Bishop Hodson's Grammar School

Goldsmith, Wilde and the Latin School

The diocesan school on Main Street, also called the Latin School, taught the writer Oliver Goldsmith - author of "She Stoops to Conquer" and "The Vicar of Wakefield" - who spent his childhood at Ballyoughter just south of Elphin and may have been born at his mother's family home, Smith Hill, outside the village. Sir William Wilde, the eye surgeon and father of Oscar Wilde, was another pupil. The building, properly Bishop Hodson's Grammar School, is a protected structure and has been earmarked for use as a heritage centre. The school went into decline when the bishopric moved to Kilmore in the 1860s. For a clever boy in the eighteenth-century midlands, this small school was the door out.

Shankhill, two Victoria Crosses

The men on the cross

Elphin sent out a remarkable number of soldiers. The monument at Shankhill Cross, three over-life-size figures put up in 1963, marks the military connection. Two men with Elphin ties won the Victoria Cross: Luke O'Connor, born nearby in 1831, was the first man awarded the VC at the Battle of the Alma in the Crimea, and Patrick Roddy was another recipient. It is the sort of thing that does not advertise itself - a stone group at a crossroads in a small town - but it is real and worth the two minutes to read.

05 / 06

Things to do outside.

Wear waterproofs. Bring a sandwich. Tell someone where you're going if it's the mountain.

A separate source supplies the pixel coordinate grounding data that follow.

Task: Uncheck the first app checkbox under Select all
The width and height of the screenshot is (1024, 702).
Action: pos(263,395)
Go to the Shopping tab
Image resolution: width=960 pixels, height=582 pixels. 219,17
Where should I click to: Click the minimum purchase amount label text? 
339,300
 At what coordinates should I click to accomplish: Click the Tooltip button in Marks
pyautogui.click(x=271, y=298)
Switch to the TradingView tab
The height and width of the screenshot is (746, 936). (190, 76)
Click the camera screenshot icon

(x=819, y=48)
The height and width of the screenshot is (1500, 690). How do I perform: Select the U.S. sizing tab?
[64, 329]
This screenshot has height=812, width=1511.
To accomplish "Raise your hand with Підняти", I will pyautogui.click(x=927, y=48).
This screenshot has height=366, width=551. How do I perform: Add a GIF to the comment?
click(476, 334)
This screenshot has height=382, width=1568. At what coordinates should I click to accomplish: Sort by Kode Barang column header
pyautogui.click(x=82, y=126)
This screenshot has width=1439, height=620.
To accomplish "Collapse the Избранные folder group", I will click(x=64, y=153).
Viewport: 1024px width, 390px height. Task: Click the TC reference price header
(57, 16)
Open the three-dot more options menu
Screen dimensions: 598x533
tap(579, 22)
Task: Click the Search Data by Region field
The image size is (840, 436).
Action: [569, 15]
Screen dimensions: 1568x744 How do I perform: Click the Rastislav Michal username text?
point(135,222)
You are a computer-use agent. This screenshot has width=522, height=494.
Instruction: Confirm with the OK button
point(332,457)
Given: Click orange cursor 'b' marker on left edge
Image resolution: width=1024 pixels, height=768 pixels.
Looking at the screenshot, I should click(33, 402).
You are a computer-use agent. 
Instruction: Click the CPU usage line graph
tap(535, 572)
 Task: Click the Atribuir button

Main Street and the Fair Green Walk the length of Main Street past Bishop Hodson's Grammar School, then out to the cathedral site and the Fair Green at the east end. The standing stone, the holy well and the walled graveyard with the Goldsmith and French family burials are all here. It is small and it is quiet. Read the stones.
1.5 km loopdistance
30 mintime
The windmill On the edge of the village. Check ahead that it is open before you go - it is community-run and the hours are not constant. If it is open, take the cap, the sails and the agricultural museum slowly. If it is closed you can still see it from the road, which is half the picture.
Short walk on the groundsdistance
45 mintime
+

Getting there.

By car

Elphin sits at the junction of the R368 and R369 in north Roscommon. Roscommon town is about 30 minutes south, Boyle about 20 minutes north, Strokestown around 15 minutes east. Off the N5 and N61 corridors rather than on them.

By bus

Local Link route 570 connects Elphin to Boyle, Strokestown and Roscommon. Bus Éireann route 468 calls on Mondays, Wednesdays and Saturdays, and route 451 on Fridays. Rural timetables - check before you rely on them.

By train

No train. The line never came - a railway was proposed in 1859 and failed. Nearest stations are at Boyle and Carrick-on-Shannon on the Dublin to Sligo line, both a short drive away.

By air

Ireland West Airport (Knock) is about 50 km west, roughly 40 minutes by road. Dublin Airport is around two hours east.